O caminho sinuoso da pesquisa do Dr. Nelson ao longo de uma década o levou a descobrir uma importante conexão. A Administração Federal de Alimentos e Medicamentos nos EUA permitirá que a equipe estude a segurança das células cardíacas modificadas e pluripotentes induzidas em teste de fase 1 na Mayo Clinic para adultos com defeitos cardíacos congênitos.

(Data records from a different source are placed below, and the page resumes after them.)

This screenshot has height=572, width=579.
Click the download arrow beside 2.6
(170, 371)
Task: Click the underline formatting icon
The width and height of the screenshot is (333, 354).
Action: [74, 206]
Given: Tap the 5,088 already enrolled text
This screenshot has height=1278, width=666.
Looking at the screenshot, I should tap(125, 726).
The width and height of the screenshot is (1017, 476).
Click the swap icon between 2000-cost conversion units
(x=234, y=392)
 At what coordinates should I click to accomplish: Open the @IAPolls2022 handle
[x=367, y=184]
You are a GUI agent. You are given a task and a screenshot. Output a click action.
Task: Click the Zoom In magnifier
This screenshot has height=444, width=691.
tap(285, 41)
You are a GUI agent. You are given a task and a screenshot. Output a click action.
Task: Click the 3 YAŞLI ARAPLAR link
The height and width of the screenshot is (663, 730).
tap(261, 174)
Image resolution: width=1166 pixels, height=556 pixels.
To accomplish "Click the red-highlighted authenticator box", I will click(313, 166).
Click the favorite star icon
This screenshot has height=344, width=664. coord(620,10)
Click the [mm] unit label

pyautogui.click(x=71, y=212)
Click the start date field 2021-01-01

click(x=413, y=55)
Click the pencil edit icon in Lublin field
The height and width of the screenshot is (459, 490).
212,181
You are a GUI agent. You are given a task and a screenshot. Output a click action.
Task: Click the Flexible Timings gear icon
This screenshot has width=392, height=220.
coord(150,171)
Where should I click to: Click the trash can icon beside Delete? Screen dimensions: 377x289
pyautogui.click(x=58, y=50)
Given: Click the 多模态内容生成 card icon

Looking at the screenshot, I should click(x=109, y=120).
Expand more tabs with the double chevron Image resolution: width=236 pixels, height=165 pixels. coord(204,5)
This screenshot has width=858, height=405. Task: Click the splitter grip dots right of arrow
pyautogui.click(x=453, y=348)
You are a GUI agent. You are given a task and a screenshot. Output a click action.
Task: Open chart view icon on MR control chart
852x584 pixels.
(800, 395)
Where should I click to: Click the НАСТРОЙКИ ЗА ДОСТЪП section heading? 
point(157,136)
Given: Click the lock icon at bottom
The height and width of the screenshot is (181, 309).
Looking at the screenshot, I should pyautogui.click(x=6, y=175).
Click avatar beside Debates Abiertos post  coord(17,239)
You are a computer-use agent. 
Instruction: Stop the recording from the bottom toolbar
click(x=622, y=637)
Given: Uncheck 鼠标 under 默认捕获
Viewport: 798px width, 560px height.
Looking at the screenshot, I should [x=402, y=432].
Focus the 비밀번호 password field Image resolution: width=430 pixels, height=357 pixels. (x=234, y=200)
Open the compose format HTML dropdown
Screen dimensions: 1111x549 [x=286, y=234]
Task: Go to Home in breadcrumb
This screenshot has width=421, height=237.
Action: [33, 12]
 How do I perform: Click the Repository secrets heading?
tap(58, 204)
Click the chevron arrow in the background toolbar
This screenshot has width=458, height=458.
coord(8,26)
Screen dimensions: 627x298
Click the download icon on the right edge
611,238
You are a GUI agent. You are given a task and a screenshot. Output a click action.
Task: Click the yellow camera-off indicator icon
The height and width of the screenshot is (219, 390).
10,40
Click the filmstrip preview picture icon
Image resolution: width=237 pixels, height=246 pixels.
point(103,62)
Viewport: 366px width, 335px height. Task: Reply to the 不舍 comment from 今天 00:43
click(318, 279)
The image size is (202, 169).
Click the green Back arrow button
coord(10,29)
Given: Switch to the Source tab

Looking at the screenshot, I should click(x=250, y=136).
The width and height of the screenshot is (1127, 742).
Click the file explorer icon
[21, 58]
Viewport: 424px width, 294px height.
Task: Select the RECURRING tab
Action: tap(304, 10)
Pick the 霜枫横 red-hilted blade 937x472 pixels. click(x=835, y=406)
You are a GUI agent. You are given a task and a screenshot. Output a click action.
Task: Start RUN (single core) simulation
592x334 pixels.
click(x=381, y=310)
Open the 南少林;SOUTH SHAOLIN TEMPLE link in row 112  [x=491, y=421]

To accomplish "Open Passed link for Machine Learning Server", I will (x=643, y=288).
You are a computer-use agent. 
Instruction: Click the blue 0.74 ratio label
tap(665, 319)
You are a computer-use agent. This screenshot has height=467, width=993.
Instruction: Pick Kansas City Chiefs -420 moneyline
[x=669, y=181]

O Consórcio SHCE, composto por múltiplos hospitais cardiovasculares em toda a América do Norte, foi fundado na Mayo Clinic e fornece uma abordagem de equipe para conduzir estudos em larga escala aos pacientes com doença cardíaca congênita complexa. O consórcio SHCE trabalha conjuntamente para avançar o conhecimento e prática científicos para o tratamento de doenças cardíacas congênitas raras.
Esse importante trabalho (reparar, substituir e restaurar as células, tecidos e órgãos doentes) está associado com a medicina regenerativa. O centro para bioterapias regenerativas da Mayo Clinic apoia a pesquisa da SHCE mediante distribuição e expansão da rede de cientistas e pesquisadores que utilizam essas ferramentas no Biotrust de medicina regenerativa.
Esse marco para a pesquisa do SHCE na Mayo tornou-se possível, em parte, graças à colaboração com a Mayo Clinic Ventures para licenciar a tecnologia para uma organização sem fins lucrativos que patrocinará o ensaio clínico. A organização sem fins lucrativos, HeartWorks, assim como sua equipe de 20 pessoas, trabalharam com o programa da Mayo Clinic para SHCE com o propósito de colaborar no desenvolvimento da tecnologia que será testada. A pesquisa também recebe apoio graças à generosidade da família de Todd e Karen Wanek.
Dependendo do resultado do estudo de segurança de fase 1, poderá levar anos para que o tecido cardíaco modificado seja aprovado para uso no tratamento clínico diário da doença cardíaca congênita.